Hi! I am working with my organization to set up a Linux virtual machine (RedHat) to run a local Galaxy instance. Our IT department will make sure the required Python is installed. This VM will run behind a firewall and they’d need to whitelist any access to the outside world. In order to install the Galaxy instance and tools, I was wondering which sites I would need to request to be white listed. I have Github and the toolshed site on my list. Do you happen to know which other sites I’ll need to include? Thank you so much and I’m sorry if this is a silly question.
This is a good question, and you’ll have some decisions to make.
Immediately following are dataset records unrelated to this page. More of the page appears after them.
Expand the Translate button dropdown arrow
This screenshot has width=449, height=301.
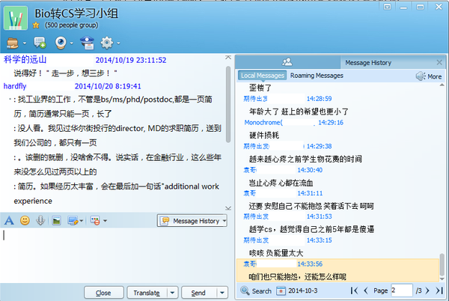point(172,293)
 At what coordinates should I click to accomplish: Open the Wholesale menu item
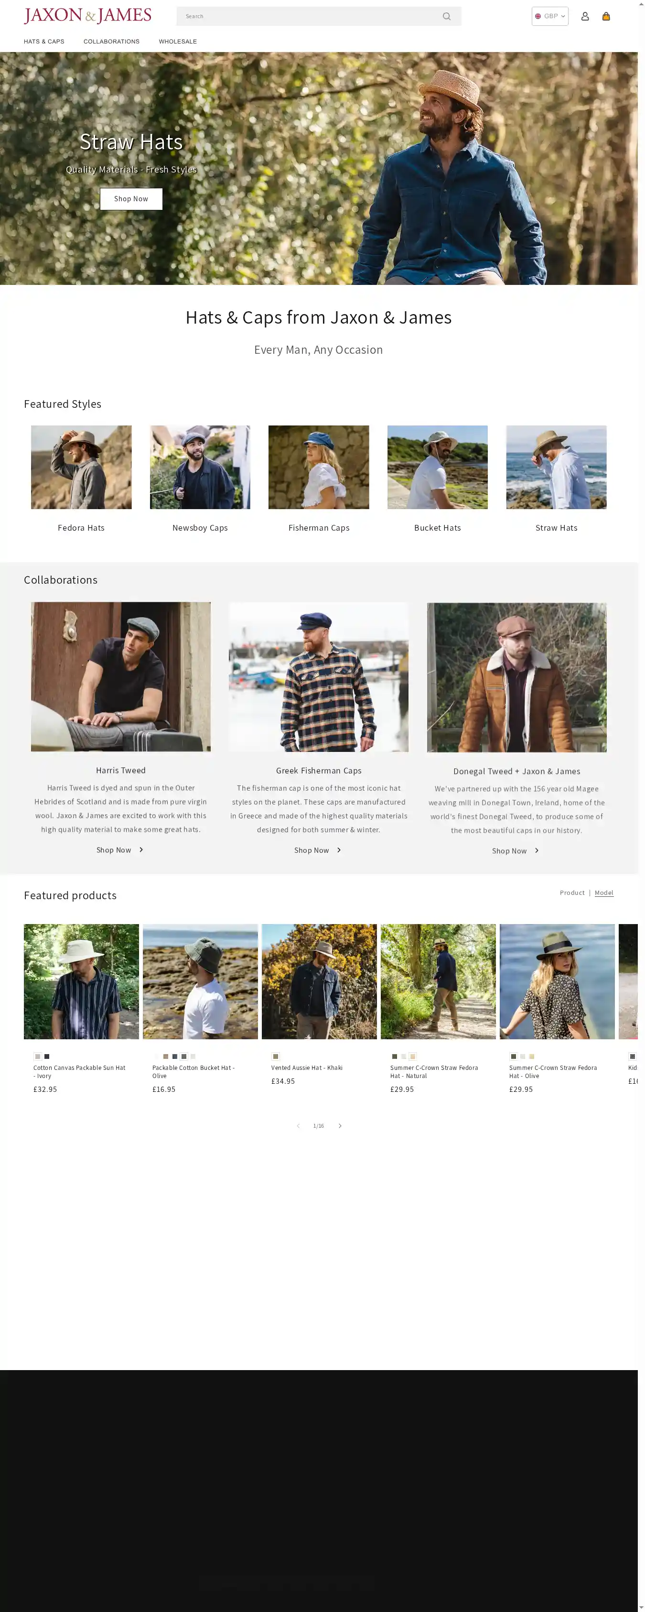178,41
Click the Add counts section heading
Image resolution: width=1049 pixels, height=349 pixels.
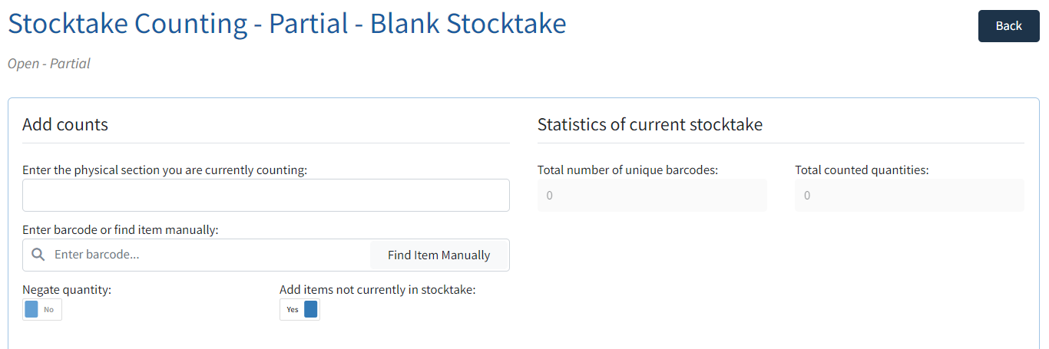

Github and the ToolShed are good places to start (for administration).
Public download sites:
You will probably also want to allow download access to any of the
Get Data tools that you plan to enable. Also keep in mind that people often download data from NCBI, SRA, UCSC, and similar sites using the
Upload tool with URLs. And if you plan to use Data Managers, wherever they are sourcing data would need to be accessible.
Public upload sites:
You’ll also need to consider if you plan on allowing data to be displayed or used externally. Examples: viewing data in genome browsers hosted publically or moving data to public Galaxy servers. This wouldn’t be recommended if the data needs to be protected for privacy and related reasons.
Hope that helps! I’ve also asked our admin team to review and make recommendations, so you may get another reply
As @jennaj said, that list is quite large and may change without warning in a way that is beyond our control. Are you sure your organization needs to whitelist IPs / URLs, or just ports ? The ports would be standard HTTP and HTTPS for the most part. Some tools may require FTP or more exotic protocols, but that’s not common.
If you do need to whitelist IPs or URLs it might be easiest if you set the VM up with internet access, then restrict it. Installing repositories from the tool shed also requires access to anaconda.org if you are planning to use Conda dependencies, if you’re planning to use docker or singularity for dependencies these will require access to https://quay.io/.
Thank you all so much! This has been really helpful. I am planning to use the ARTIC workflow on Galaxy to process SARS-CoV-2 data so I had to also include the Galaxy project site, auspice, nextstrain/nextclade, GISAID/Epicov, ENA, and the NCBI sites. I am sure I’ll run into more problems with the firewall but this is a great start.